Arts & Entertainment

'A Chorus Line,' 'The Sting' composer Marvin Hamlisch dies at 68 in Los Angeles

Marvin Hamilsch performs on stage at the 2009 New York Philharmonic Spring Gala at Avery Fisher Hall on April 20, 2009 in New York City.
Marvin Hamilsch performs on stage at the 2009 New York Philharmonic Spring Gala at Avery Fisher Hall on April 20, 2009 in New York City.
Gary Gershoff/Getty Images

Listen to story

Download this story 1MB

Composer Marvin Hamlisch, who composed the scores for dozens of movies including "The Sting" and won a Tony for the 1975 musical "A Chorus Line," has died in Los Angeles. He was 68.

Family spokesman Jason Lee said Hamlisch died Monday after a brief illness. Other details aren't being released.

Throughout his career, Hamlisch composed, conducted and arranged music for productions from Hollywood to Broadway.

Hamlisch managed to rake in every major award during his career, including three Academy Awards, four Emmys, a Tony, four Grammys and three Golden Globes.

Hamlisch spoke with KPCC's Larry Mantle a couple months ago about his role conducting the Pasadena Pops Orchestra.

» **EXERCISES**
**a.** Quote the article on Marvin Hamlisch between "Listen to story" and "Hollywood to Broadway.", inclusive.
**b.** Write what comes next in the article on Marvin Hamlisch, picking up after its final sentence.
The lines that come next have no connection to the article on Marvin Hamlisch.

» **RECORD EXTRACTS**
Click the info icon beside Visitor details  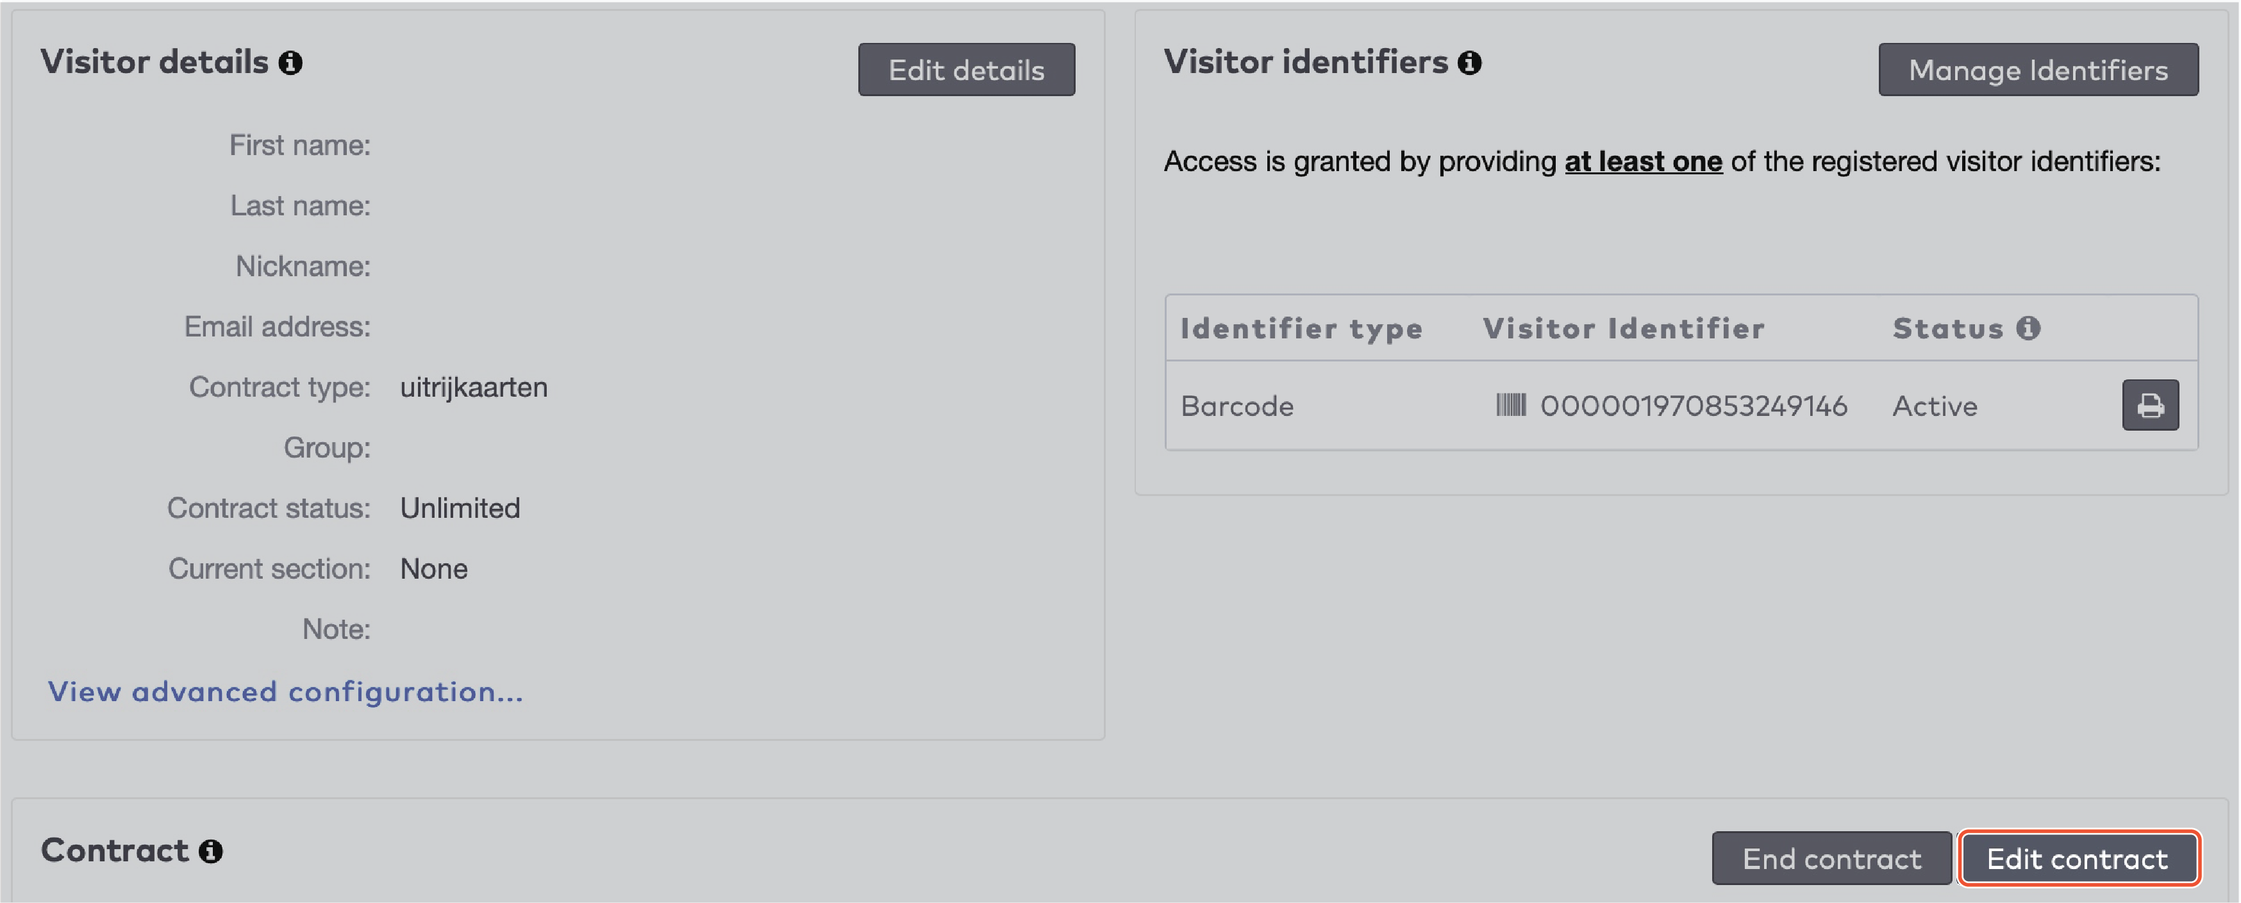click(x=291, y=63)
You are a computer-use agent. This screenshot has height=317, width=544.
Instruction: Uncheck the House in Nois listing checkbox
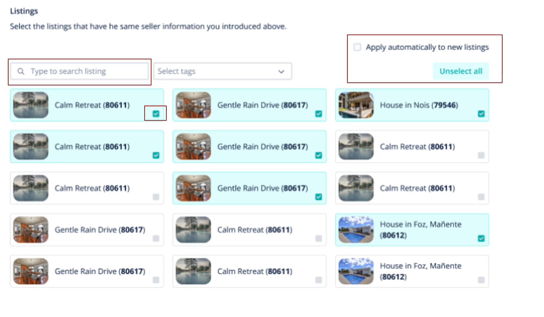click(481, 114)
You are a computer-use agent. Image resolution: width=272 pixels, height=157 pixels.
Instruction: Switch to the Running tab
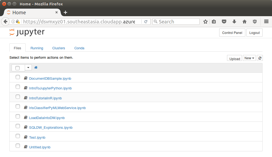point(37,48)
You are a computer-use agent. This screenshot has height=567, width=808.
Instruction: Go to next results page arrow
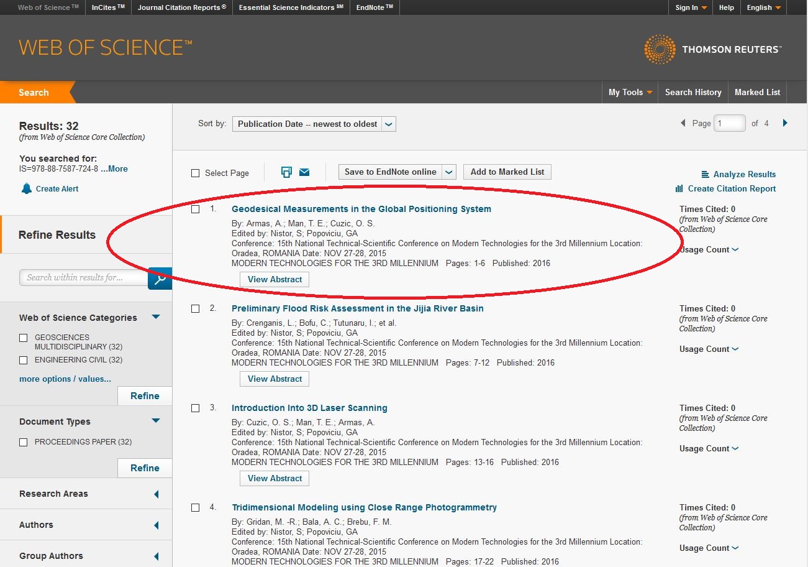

* * *

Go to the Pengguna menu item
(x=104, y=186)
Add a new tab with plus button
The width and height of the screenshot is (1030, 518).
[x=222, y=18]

» **THE REPLIES**
**a.**
Listen to story

Download this story 1MB

Composer Marvin Hamlisch, who composed the scores for dozens of movies including "The Sting" and won a Tony for the 1975 musical "A Chorus Line," has died in Los Angeles. He was 68.

Family spokesman Jason Lee said Hamlisch died Monday after a brief illness. Other details aren't being released.

Throughout his career, Hamlisch composed, conducted and arranged music for productions from Hollywood to Broadway.

**b.**
“I think when you’re multi — what do you call it? Talented, or multi-whatever — you just do a lot of different things, you can get criticized easily for doing too much, but on the other hand, I gotta live with myself, and I don’t want to have too much down time,” Hamlisch said.

Hamlisch had a full summer conducting the Pasadena Pops in 2011 and had conducted two concerts this year, Pasadena Symphony Association CEO Paul Zdunek said. Zdunek shared his thoughts with KPCC.

His music colored some of film and Broadway's most important works.

"Songs like 'The Way We Were' would bring tears to people when he started tinkling on the ivories at an event or at our concerts," Zdunek said.

Hamlisch composed more than 40 film scores, including "Sophie's Choice," ''Ordinary People" and "Take the Money and Run." He won his third Oscar for his adaptation of Scott Joplin's music for "The Sting." On Broadway, Hamlisch received the Pulitzer Prize for long-running favorite "The Chorus Line" and wrote "The Goodbye Girl" and "Sweet Smell of Success." A news release from his publicist said he was scheduled to fly to Nashville, Tenn., this week to see a production of his hit musical, "The Nutty Professor."

Zdunek said Hamlisch was special. "He was genuine. Especially an entertainer of his stature, all of his experience and all of his talent ... he was still incredibly grounded. That was one of the big surprises, to know how much of a teddy bear he was, really. Just a genuine human being who cared about, truly, the American songbook and delivering that to the future."

"Marvin was definitely a workaholic and a perfectionist," Zdunek said. "So you put an incredible talent with workaholic and perfectionism, and you get a person who just defied description."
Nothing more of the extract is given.